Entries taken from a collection
************

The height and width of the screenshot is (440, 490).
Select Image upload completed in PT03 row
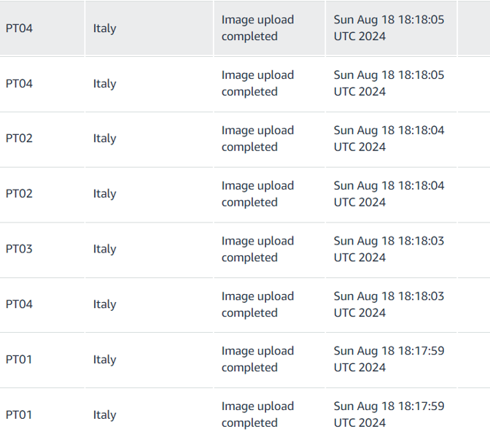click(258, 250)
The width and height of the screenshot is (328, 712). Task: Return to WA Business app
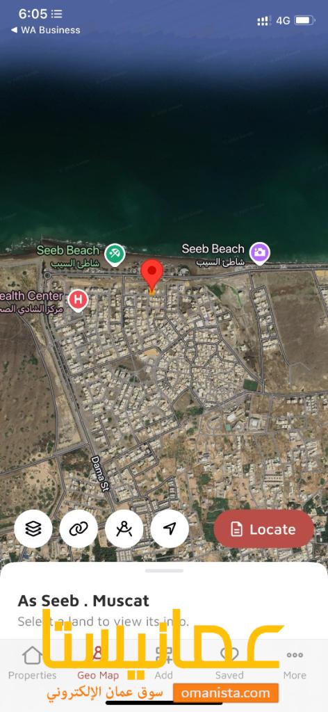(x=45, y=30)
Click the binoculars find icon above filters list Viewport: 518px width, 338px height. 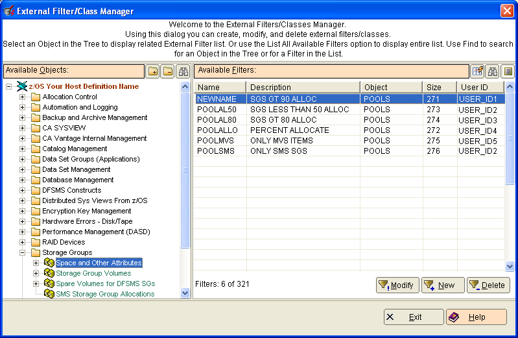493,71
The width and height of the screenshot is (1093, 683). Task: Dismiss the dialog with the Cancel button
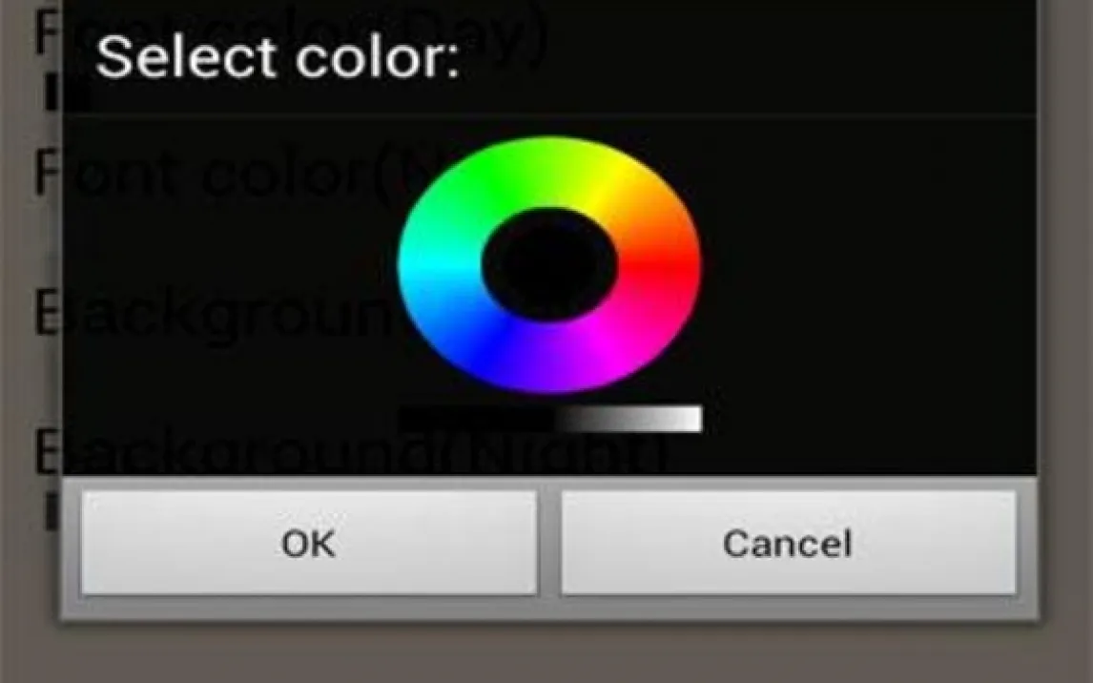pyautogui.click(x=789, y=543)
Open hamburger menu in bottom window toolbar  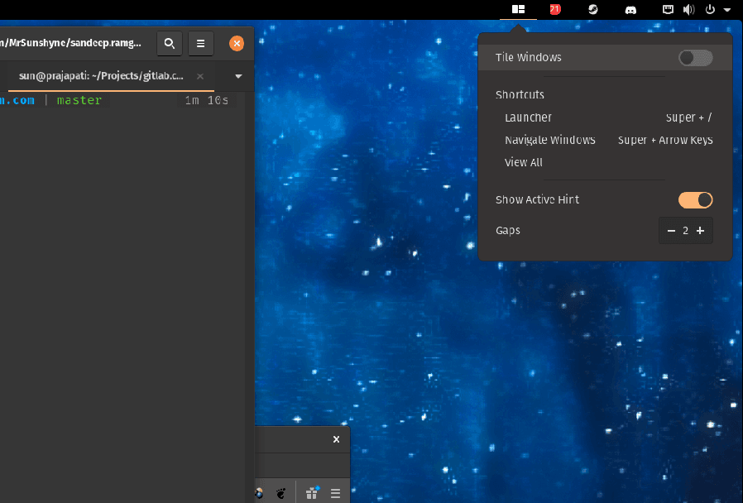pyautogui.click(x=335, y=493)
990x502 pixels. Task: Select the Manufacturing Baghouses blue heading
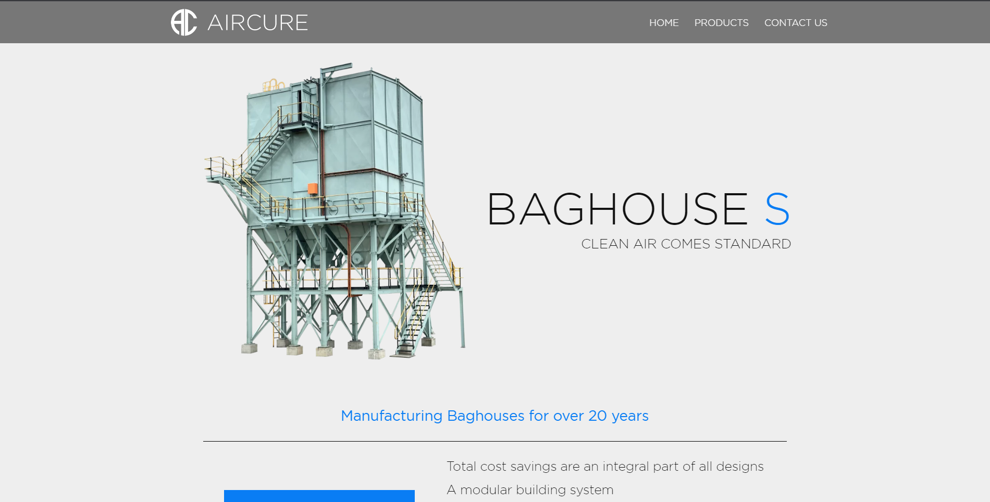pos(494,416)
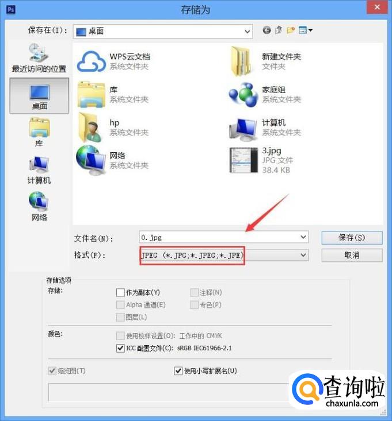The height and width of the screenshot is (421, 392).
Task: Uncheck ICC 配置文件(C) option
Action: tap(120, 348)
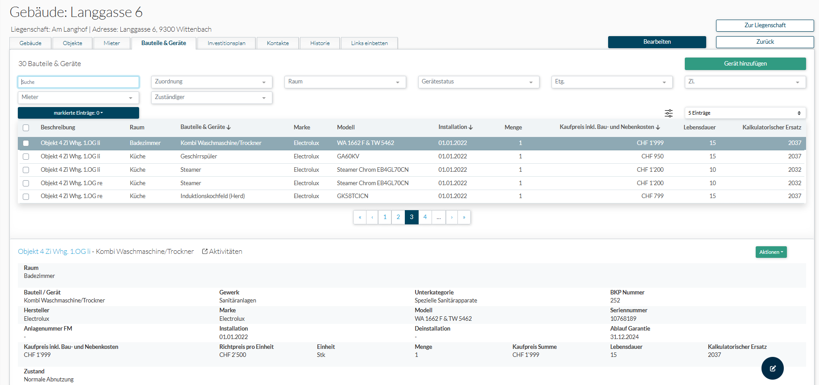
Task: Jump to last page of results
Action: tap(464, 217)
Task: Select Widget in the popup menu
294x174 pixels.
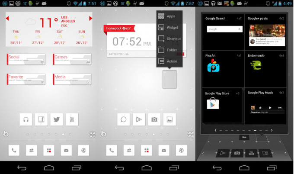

************

**Work to do**: Revise the stretch of the listing from the line containing "Task: Select Widget in the popup menu" through the end of the listing, changing "popup menu" to "context menu" and leaving all else as it is. Give only those lines, and omit the pictures.

**Finished exercise**:
Task: Select Widget in the context menu
294x174 pixels.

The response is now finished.